Pan Mass Challenge riders greeted by supporters, music in Rochester

Aug 3, 2019

ROCHESTER — Riders in the Pan Mass Challenge made their way through the streets of Rochester as supportive onlookers cheered them on on Saturday, Aug. 3.

The challenge started in 1980, and this year 6,800 riders are participating with the goal of raising a total of $60 million for the Dana-Farber Cancer Institute. The challenge has several routes ranging from 25 to 192 miles. Riders must raise a minimum amount of money based on the route they select, with the highest amount being $8,000.

“Every one of these people is riding for me,” said Paul Bourdeaux as he watched riders pedal through his hometown of Rochester. Bordeaux has had kidney cancer for seven years, and said that he has personally benefited from the money raised for cancer research in previous years. 
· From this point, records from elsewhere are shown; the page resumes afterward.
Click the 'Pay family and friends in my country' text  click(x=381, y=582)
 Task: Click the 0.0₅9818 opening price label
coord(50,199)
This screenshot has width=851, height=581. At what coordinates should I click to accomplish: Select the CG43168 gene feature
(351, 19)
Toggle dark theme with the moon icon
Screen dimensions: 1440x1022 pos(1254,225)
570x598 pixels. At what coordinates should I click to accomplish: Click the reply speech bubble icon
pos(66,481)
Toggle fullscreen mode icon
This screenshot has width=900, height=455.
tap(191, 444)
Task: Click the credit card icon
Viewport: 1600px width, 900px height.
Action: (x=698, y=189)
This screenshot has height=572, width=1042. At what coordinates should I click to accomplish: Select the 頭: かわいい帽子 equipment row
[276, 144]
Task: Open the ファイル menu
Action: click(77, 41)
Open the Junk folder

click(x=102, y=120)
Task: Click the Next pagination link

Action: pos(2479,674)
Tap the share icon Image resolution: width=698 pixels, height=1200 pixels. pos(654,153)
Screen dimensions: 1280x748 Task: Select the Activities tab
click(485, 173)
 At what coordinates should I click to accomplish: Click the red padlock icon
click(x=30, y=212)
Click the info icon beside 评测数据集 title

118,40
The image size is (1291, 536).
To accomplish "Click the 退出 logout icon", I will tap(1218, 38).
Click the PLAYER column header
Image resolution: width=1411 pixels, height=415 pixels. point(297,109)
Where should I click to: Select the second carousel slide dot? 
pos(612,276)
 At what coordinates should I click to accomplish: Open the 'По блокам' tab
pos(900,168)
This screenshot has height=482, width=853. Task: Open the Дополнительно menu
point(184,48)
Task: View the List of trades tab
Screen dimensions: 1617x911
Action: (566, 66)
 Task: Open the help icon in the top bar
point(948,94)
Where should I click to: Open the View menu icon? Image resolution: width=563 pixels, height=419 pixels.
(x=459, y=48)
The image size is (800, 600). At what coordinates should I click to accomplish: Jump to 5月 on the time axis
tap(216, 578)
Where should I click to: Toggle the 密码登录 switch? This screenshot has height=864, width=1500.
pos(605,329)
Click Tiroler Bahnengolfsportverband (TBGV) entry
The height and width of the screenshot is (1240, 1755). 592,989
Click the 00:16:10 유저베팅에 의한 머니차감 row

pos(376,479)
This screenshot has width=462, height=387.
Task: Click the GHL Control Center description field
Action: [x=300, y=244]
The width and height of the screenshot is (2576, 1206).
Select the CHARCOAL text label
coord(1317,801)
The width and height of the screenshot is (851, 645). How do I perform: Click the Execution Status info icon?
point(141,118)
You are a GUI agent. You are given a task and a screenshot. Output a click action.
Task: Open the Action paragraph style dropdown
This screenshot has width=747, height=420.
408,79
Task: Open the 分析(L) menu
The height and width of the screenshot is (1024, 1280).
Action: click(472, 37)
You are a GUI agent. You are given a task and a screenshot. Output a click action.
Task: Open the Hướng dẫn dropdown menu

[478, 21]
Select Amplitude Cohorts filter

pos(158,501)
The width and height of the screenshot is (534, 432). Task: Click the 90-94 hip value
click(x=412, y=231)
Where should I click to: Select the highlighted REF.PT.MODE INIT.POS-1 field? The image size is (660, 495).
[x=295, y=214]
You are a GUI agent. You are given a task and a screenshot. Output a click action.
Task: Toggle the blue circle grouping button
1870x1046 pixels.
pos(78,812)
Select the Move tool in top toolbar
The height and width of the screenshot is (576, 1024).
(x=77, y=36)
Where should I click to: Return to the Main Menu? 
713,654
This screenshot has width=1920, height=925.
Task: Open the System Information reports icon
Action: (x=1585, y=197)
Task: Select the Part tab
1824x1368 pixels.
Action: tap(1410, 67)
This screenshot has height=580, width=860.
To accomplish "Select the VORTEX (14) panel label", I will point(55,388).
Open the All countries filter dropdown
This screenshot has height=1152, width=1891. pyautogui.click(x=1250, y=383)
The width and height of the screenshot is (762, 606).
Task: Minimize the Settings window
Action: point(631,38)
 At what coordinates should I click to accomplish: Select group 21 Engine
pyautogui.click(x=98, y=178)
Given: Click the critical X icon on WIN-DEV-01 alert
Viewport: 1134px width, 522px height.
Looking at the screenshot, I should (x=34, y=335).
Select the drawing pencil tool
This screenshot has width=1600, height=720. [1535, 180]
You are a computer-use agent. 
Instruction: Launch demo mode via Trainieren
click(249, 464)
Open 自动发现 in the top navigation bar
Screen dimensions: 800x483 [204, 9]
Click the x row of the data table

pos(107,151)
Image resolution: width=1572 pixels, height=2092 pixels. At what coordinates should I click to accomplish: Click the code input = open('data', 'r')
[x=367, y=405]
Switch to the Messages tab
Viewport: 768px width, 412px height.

For the last 12 weeks Bordeaux has been taking a medicine called “cabometyx.” In that time, he said that his tumors have shrunk by 50%.

Bourdeaux said that the medication was FDA-approved with help from the Dana-Farber Institute. 

The Rochester resident was accompanied by his wife Dot, as the two waited to cheer on his oncologist Toni Choueiri, and other friends and medical professionals who were participating in the challenge.

For three years, 11-year-old Jaime Jardin has played saxophone to cheer on riders in the Pan Mass Challenge. This year he was accompanied by family and neighbors outside of his High Street home. His grandmother, Celeste Duarte, accompanied his musical performance with a vuvuzela, a plastic horn common in soccer games in South Africa.

Jardin said that he started playing saxophone during the ride because he “wanted to support the people riding and have fun too.”

Mattapoisett’s Kim DeLeo, Heather Hobler, and Lisa Winsor, Marion’s  Bob Holmes and Bill Tilden and Rochester’s Debora Bacchiocchi, Sarah Bernier, Thomas Kennedy, Sheila Kozlowski, Andrew Revell and Kyle Letendre are participating in the Pan Mass Challenge this year.